> **本文**:
□ □ □
同社の強みはデジタルソリューションを確立したことにある。例えば同社が開発した保険見直しアプリ、母子手帳アプリ、自転車アプリといったアプリによるサービス提供を行い、そのサービスに親和性の高い保険を提供して顧客の保険契約率や満足度を高めるデジタルマーケティングを展開している。

デジタルマーケティングによって得た見込顧客情報とのコミュニケーションには、従来の電話での応対を進化させ、SMSやEmailはもちろんのこと、日本で圧倒的なコミュニケーションインフラとなっているLINEを通じて企業担当者と直接やりとりをするシステムを世界で初めて開発した。動画による多彩な情報提供やその情報交換の容易さは特筆ものである。
□ □ □
> **渡された資料**:
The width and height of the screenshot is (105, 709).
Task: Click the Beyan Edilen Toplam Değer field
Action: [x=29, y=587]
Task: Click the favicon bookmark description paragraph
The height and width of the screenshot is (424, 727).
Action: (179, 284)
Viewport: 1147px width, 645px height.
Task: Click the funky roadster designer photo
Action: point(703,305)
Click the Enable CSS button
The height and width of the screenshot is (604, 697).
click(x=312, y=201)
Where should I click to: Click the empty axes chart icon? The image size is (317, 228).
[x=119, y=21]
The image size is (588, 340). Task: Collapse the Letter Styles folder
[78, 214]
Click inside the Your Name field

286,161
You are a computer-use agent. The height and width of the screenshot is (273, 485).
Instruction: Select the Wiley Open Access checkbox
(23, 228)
□ □ □
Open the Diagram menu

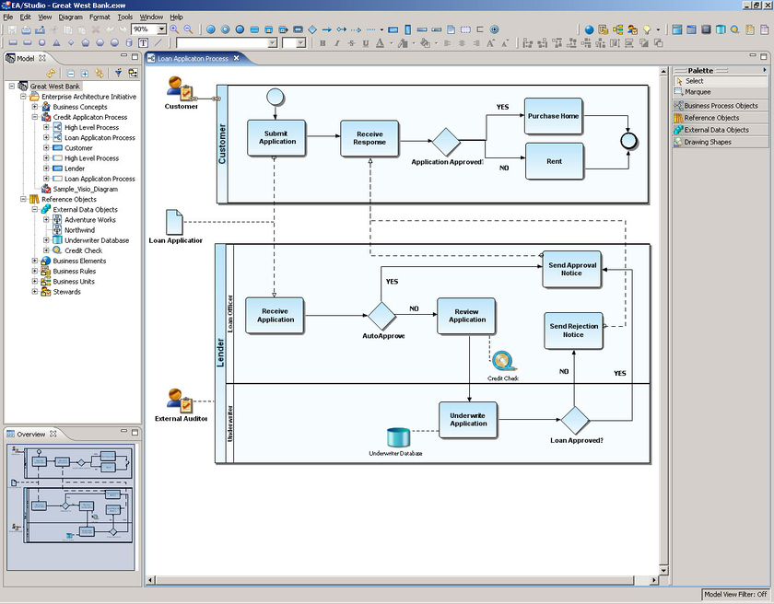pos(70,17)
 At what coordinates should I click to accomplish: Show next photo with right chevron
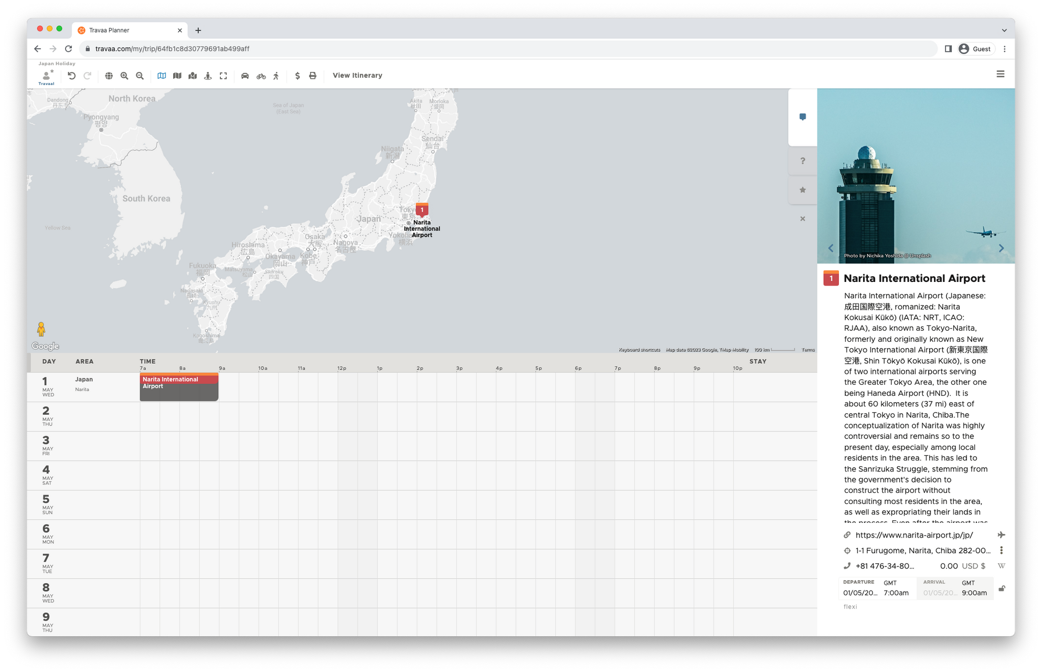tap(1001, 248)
□ □ □
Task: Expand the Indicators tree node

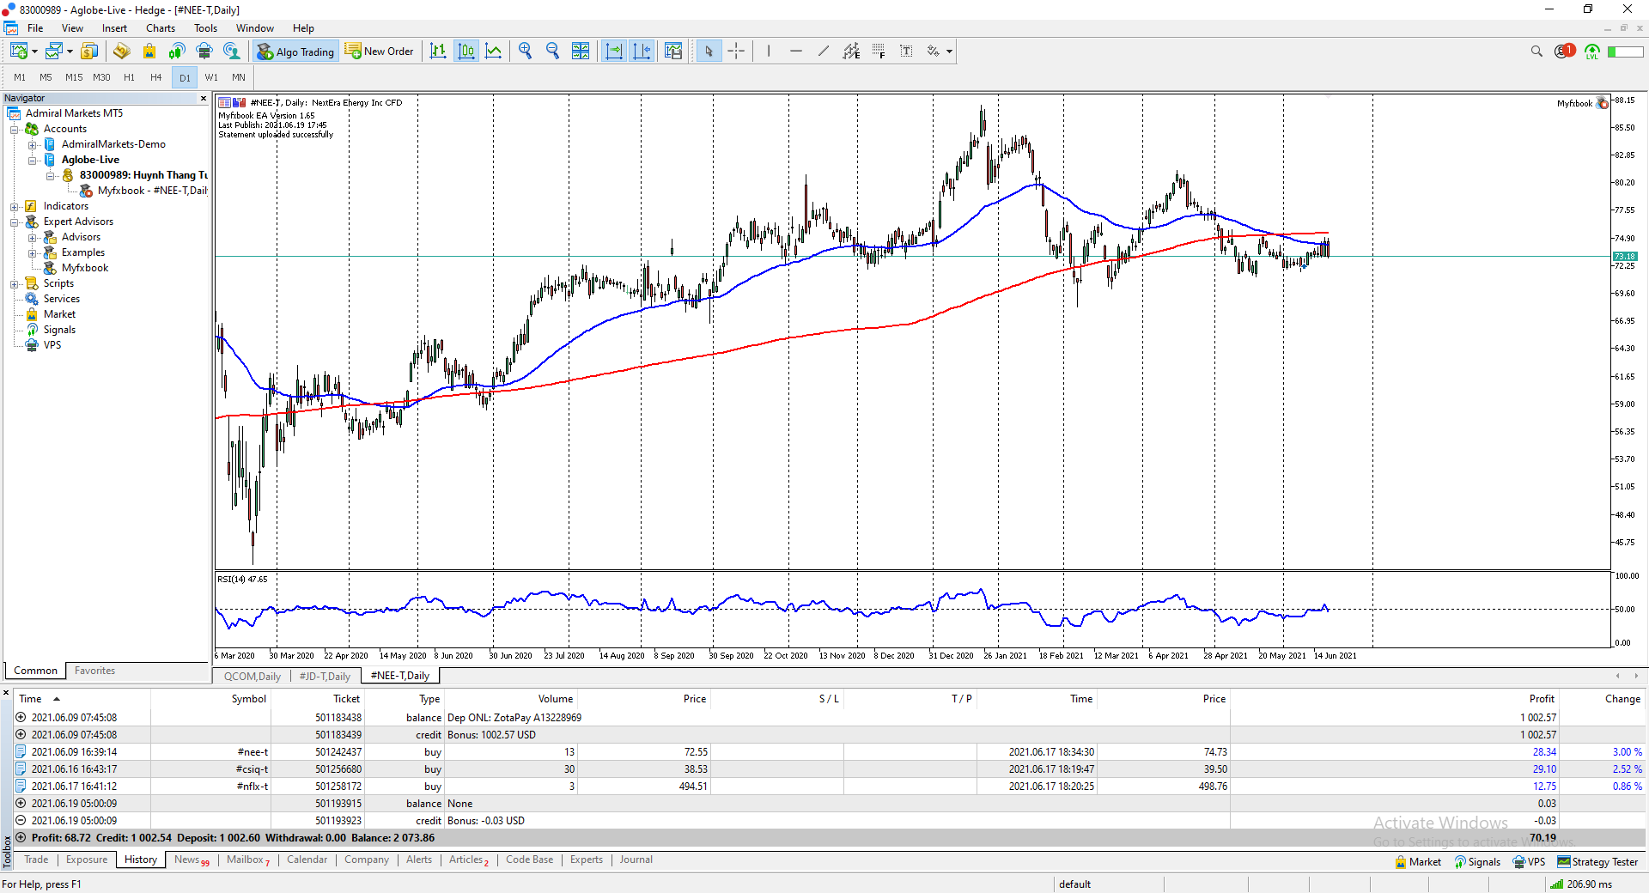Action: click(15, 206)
□ □ □
> **やること**:
A. 本文のうち、「デジタルマーケティングによっ」から始まって「換の容易さは特筆ものである。」で終わるところを、そのまま書き写してください。
B. 本文を読んで、次の問いに答えてください。
(i) 同社が開発したアプリとして挙げられているのは何ですか。
(ii) 企業担当者と直接やりとりするシステムは、何を通じたものですか。
(iii) 特筆ものとされているのは何ですか。
資料は使わなくてかまいません。

> **答え一覧**:
A.
デジタルマーケティングによって得た見込顧客情報とのコミュニケーションには、従来の電話での応対を進化させ、SMSやEmailはもちろんのこと、日本で圧倒的なコミュニケーションインフラとなっているLINEを通じて企業担当者と直接やりとりをするシステムを世界で初めて開発した。動画による多彩な情報提供やその情報交換の容易さは特筆ものである。

B.
(i) 保険見直しアプリ、母子手帳アプリ、自転車アプリ
(ii) LINE
(iii) 動画による多彩な情報提供と、その情報交換の容易さ